Na realidade, a guerra de Biafra é uma guerra entre as companhias petrolíferas britânicas, Shell e BP, e a francesa SAFRAP, uma subsidiária do grupo estatal francês ERAP. Paris vem então à caça nas terras das empresas britânicas já estabelecidas desde 1950. Finalmente, a revolta é reprimida ao custo de mais de um milhão de mortes causadas em parte pelo bloqueio alimentar decidido pelo exército nigeriano.
A SDECE explora o “genocídio para manipular a opinião pública (através do jornal Le Monde) e esconder seu verdadeiro papel na guerra”. Entretanto, a empresa petrolífera francesa será capaz de manter a maior parte de sua produção de petróleo. Em conclusão, observamos, por um lado, que Foccart orquestra efetivamente “as diversas estratégias de influência e manipulação contra os países produtores de petróleo”. Seu objetivo é manter um clima político propício ao bom abastecimento de petróleo para a França. Para alcançar este objetivo, ele conta com os recursos humanos dos serviços de inteligência e das redes diplomáticas, bem como com consideráveis recursos financeiros, como os da Elf e seus aliados africanos. Entretanto, este “sistema Foccart” não consegue se desenvolver fora do distrito africano, uma “visão particular sobre o papel da inteligência econômica na preservação de um interesse de poder, com exceção de algumas áreas-chave” e, em particular, a do petróleo.
O papel de Alexandre de Marenches
Alexandre de Marenches foi nomeado Diretor Geral da SDECE por Pompidou em 1970. Ele ocupou este cargo até 1981. O presidente o convidou a reformar fundamentalmente a SDECE. A escolha de Pompidou foi motivada pelo caso Marković, um escândalo envolvendo a esposa do presidente e a SDECE. No início do primeiro choque petrolífero (1973-1974), de Marenches estava preocupado com o uso que os países da OPEP fariam do ganho financeiro gerado pelo “aumento drástico das taxas devidas pelas companhias petrolíferas”. Para alcançar os interesses da França, ele trouxe quatro estratégias possíveis em jogo: primeiro, a guerra financeira; segundo, as participações árabes em empresas francesas, potencialmente desestabilizadoras para a economia; terceiro, a ajuda a organizações terroristas; e finalmente o uso da corrupção generalizada.
Convencida de que a União Soviética estava puxando os cordelinhos secretamente com o objetivo de minar o fornecimento de petróleo do Ocidente, ela constrói uma aliança de inteligência anticomunista: o Safari Club, criado em 1976, reúne a inteligência francesa, iraniana, egípcia, saudita e marroquina.
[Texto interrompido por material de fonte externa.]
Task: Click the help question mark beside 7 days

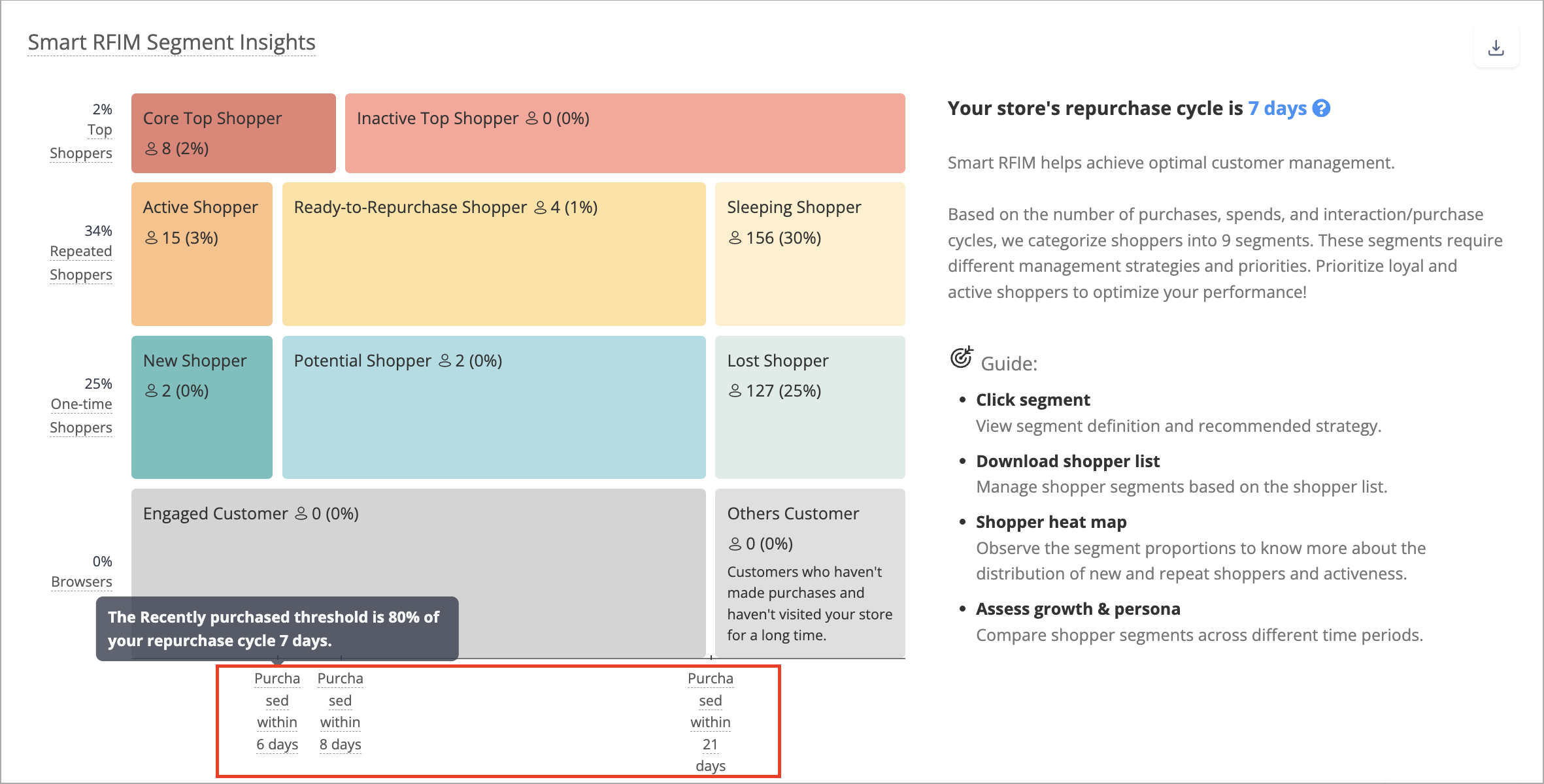Action: 1322,108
O objetivo de Paris é a luta contra o comunismo na África e no Oriente Médio. A SDECE, portanto, utiliza petrodólares sauditas para financiar suas operações e aumentar sua influência.
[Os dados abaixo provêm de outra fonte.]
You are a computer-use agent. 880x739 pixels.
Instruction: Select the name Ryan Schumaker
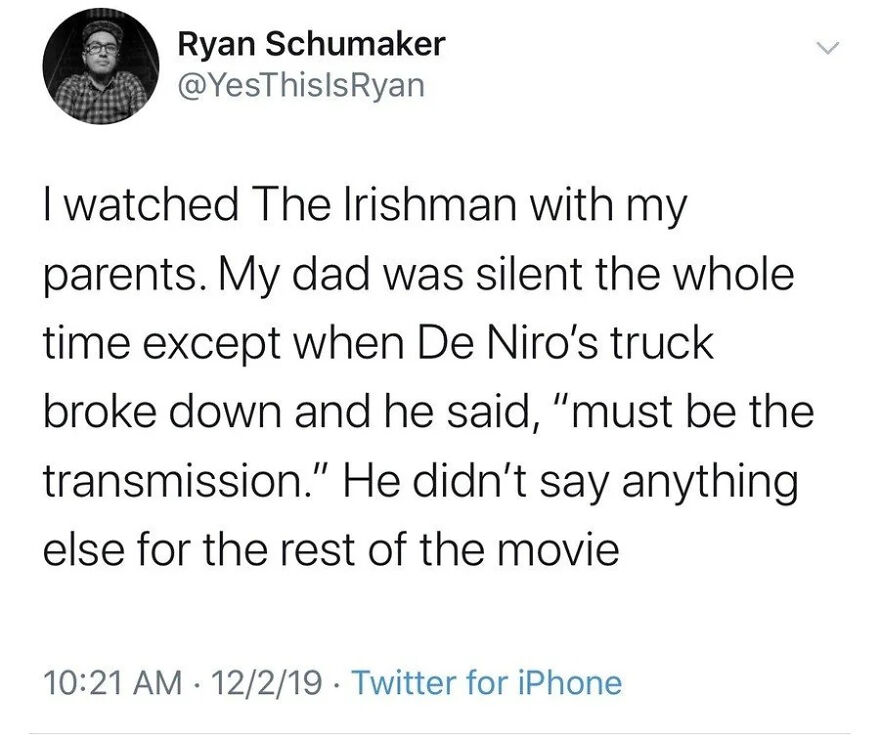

O que está em jogo além de sua participação no Safari Club não é apenas a importância da Arábia Saudita para a indústria de armas francesa, mas também a renovação do acordo petrolífero com o reino saudita. Além disso, a França é tacitamente encarregada por seus parceiros da OTAN do papel de “policial da África”. Em troca, seu ativismo energético particularmente autoritário é tolerado. Por exemplo, durante a guerra civil em Angola (1975-1991), a SDECE, e em particular seu serviço de ação, forneceu apoio militar à UNITA, um movimento guerrilheiro que lutava contra o regime comunista dominante. Entretanto, Angola é um país rico em petróleo e, em particular, a região de Cabinda. A Elf, e portanto Paris, abriram suas redes para se beneficiar da situação sob o pretexto da luta contra o comunismo. Em resumo, durante a Guerra Fria, a SDECE tornou-se um serviço para a defesa do distrito africano, a fim de manter a influência francesa sobre suas ex-colônias e garantir a sua apropriação dos recursos petrolíferos.